Allah'ım bu nasıl acıydı? Bu nasıl bir sınavdı sevdiğim kadın karşımda delirmiş bir vaziyette bağırıyor acısını haykırıyor ama ben benim ellerim uzanamıyor ona uzandıkça itiyor gitmek istiyor boğuluyor gibiydi. Nasıl kıydılar Allah'ım sevdiğime nasıl? Şuan ona iyi gelmek zorunda kalmasam hıçkıra hıçkıra ağlardım sana nasıl kıydılar diye. Allah'ım bu acıyı al bana ver onun bütün dertlerini bana ver ben çekeyim de canı böyle yanmasın. Daha fazla kendine zarar vermesini izleyemezdim sımsıkı tuttum kollarını onu keşke göğsüme hapsetsem onu keşke kimse onu görmese. Canım yanıyordu, canım çıkıyordu omzumu var gücüyle ısırdığı için mi? Asla.
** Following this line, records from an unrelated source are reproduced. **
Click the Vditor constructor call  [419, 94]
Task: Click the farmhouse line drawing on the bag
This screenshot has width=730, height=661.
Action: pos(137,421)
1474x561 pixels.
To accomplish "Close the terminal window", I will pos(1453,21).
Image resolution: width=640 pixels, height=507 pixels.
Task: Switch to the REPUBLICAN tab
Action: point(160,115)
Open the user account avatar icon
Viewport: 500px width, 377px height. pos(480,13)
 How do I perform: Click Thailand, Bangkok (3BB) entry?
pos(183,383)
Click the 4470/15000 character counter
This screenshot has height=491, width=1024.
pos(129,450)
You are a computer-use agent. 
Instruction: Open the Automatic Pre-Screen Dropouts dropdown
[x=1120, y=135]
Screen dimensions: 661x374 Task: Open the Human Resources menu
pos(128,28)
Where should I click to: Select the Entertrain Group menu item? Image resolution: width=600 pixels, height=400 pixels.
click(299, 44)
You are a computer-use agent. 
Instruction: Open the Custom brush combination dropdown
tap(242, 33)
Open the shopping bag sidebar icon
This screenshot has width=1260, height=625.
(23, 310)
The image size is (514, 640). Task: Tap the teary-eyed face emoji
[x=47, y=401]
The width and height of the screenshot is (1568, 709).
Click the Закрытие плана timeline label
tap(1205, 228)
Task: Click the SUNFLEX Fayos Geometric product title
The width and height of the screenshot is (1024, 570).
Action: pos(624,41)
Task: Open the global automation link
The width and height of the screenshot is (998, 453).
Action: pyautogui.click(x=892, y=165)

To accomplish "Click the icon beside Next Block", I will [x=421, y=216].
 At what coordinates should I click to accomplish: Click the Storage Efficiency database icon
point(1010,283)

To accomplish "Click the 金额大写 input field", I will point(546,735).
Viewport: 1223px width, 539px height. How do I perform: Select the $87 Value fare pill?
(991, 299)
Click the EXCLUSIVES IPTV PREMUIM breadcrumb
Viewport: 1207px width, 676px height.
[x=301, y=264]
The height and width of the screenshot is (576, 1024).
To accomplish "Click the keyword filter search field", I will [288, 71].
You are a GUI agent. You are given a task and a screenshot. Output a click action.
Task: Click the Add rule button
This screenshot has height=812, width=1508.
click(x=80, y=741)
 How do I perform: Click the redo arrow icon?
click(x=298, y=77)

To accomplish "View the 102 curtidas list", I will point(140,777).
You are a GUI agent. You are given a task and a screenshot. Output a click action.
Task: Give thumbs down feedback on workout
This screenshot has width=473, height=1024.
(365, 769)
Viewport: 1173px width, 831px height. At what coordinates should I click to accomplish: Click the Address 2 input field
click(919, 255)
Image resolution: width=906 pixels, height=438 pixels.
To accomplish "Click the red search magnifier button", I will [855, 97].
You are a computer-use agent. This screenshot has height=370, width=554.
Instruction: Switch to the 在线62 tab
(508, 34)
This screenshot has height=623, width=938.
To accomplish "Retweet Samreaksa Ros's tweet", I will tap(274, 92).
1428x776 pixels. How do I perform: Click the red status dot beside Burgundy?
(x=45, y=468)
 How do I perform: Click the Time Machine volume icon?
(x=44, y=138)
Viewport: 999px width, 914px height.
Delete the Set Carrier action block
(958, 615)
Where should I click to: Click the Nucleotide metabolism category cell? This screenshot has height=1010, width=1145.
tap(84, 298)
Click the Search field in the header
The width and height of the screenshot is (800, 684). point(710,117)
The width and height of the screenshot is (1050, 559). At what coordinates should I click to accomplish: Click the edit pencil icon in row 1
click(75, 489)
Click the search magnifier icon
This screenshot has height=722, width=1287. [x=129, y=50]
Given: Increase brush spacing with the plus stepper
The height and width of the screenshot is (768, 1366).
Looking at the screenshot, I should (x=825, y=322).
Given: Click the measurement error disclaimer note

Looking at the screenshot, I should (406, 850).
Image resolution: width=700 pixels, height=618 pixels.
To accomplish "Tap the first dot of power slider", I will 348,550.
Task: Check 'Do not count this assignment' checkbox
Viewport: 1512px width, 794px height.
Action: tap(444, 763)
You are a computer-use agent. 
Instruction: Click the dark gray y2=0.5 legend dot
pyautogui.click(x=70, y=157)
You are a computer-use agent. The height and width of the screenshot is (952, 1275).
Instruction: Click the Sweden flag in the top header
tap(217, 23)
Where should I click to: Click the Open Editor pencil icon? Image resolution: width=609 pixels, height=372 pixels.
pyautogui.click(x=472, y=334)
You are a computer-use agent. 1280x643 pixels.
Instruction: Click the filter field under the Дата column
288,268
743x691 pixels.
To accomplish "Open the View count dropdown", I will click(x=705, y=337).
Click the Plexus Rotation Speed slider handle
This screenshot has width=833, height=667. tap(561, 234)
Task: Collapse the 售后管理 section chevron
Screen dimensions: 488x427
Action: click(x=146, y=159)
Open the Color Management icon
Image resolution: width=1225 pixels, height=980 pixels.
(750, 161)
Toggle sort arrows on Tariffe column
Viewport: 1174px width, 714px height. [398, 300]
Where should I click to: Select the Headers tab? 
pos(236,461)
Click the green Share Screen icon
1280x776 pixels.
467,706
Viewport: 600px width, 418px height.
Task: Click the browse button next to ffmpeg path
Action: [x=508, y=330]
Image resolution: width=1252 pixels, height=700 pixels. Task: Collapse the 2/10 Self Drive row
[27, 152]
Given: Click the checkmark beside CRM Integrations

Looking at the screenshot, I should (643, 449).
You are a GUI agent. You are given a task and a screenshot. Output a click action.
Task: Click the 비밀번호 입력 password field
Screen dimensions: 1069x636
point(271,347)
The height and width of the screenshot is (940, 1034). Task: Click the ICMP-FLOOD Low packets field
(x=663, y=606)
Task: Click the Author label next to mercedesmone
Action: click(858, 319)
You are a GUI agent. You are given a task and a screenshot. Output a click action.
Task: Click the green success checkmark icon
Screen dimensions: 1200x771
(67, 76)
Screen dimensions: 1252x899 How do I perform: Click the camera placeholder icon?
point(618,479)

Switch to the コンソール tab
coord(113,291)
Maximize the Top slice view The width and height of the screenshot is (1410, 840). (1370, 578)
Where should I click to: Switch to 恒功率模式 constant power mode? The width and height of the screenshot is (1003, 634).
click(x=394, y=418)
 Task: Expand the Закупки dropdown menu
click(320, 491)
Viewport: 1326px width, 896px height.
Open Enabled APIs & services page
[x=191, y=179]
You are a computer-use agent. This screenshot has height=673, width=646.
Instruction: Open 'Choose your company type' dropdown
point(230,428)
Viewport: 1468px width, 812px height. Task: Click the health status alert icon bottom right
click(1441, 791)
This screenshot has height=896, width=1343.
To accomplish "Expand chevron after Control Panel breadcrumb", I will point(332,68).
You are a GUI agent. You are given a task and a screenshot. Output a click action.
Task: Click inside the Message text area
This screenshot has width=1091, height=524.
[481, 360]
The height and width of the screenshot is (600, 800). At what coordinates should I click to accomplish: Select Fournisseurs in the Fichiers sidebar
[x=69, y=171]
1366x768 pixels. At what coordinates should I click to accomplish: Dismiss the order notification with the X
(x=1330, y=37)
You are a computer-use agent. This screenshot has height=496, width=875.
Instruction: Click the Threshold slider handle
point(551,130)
Canımı yakıyordu her bir gözyaşı canımı okuyordu canım daha çok yanmaz dedikçe hayat yakıyordu ama bu acı dayanılmazdı sevdiğiniz kadın kollarınızda babasının ona verdiği acılar yüzünden kriz geçiriyordu.

Öyle çok ağlıyordu ki öyle içtendi ki ölüyordum kalbimin paramparça oluşunu hissediyordum içimde öyle bir öfke vardı ki o adamı öldürmeseydi çoktan katil olurdum şuan en korktuğum şeyi yapar masumiyetimi kaybederdim ne kadar o masumiyet gitmiş olsa da...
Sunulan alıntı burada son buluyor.